Motivation to offend is best construed as net motivation – a surplus of drive motivations over restraint motivations, in the presence of opportunity (Parker, 2011). People with high scores on the PCL-R experience less internal restraint to crime and violence; consequently, less motivation is required for crime and violence to occur. Hence, while [the defendant] may not actively seek to sexually or violently offend, the threshold for it to occur is relatively low. The actuarial instruments used in this report place [the defendant] at a high risk of sexual, violent and general recidivism.”
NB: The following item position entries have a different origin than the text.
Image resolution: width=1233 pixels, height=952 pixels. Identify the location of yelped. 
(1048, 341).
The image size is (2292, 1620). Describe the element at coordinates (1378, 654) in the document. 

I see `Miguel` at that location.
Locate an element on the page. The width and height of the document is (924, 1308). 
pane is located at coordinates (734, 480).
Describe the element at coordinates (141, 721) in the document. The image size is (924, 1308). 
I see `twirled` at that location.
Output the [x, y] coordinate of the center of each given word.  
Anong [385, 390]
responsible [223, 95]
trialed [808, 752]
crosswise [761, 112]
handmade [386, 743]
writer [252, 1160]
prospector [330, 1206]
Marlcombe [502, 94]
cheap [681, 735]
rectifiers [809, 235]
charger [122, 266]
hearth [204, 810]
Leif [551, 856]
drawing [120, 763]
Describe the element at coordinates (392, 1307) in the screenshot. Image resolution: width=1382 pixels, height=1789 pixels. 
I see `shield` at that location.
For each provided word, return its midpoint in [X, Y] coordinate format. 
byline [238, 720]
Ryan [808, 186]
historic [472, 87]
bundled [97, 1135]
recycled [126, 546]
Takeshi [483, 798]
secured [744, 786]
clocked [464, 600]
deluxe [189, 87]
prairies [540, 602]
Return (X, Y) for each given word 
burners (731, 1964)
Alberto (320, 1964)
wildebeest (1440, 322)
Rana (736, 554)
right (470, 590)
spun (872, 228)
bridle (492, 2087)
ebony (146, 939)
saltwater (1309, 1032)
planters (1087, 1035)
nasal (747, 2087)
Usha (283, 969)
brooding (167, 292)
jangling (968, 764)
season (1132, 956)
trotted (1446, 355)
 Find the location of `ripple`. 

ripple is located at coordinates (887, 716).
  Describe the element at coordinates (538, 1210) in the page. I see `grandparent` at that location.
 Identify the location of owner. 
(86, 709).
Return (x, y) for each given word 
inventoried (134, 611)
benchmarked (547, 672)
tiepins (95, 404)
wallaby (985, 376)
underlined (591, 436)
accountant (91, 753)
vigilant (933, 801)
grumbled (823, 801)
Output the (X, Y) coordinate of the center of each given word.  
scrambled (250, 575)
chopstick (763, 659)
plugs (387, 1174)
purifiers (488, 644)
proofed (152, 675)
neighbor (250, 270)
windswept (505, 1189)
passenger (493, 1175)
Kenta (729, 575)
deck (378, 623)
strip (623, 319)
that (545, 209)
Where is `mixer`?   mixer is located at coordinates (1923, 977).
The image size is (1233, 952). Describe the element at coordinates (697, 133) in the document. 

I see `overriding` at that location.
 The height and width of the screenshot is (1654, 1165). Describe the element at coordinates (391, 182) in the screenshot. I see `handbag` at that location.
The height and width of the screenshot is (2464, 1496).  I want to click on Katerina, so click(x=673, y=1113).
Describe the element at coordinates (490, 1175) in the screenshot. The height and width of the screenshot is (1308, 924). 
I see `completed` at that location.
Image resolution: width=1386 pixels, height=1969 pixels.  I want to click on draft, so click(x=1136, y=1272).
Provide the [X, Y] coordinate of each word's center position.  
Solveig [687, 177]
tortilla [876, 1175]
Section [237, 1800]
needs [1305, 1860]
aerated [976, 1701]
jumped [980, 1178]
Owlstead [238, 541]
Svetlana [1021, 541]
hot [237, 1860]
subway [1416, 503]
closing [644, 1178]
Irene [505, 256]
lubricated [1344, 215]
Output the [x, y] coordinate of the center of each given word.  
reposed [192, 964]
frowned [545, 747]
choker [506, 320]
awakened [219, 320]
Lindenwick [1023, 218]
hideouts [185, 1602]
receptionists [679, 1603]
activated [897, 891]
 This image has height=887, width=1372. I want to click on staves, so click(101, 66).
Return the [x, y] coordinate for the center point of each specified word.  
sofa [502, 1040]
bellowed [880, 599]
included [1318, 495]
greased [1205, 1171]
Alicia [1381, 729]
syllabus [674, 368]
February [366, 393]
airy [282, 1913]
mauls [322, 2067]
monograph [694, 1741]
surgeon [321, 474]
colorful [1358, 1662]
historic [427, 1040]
[102] Dr Parker further said:

“He is currently participating in the HISOP program, but is unlikely to finish this much before the end of his sentence. He is assessed as being high risk of committing further offences, if released unsupervised at the end of his current sentence”.

[103] Regarding risk scenarios, Dr Parker said:

“[The defendant] has sexually offended in the community and in custody. While the presence of antisocial peers is a risk factor, he has mostly offended on his own. His personality and his antisocial cognition would appear to be rather constant factors, which underpin his offending. A risk scenario would appear to be any opportunity where a potential victim is alone and [the defendant] is unsupervised.”

The results of any statistical or other assessment as to the likelihood of persons with histories and characteristics similar to those of the offender committing a further serious offence: s 17(4)(d)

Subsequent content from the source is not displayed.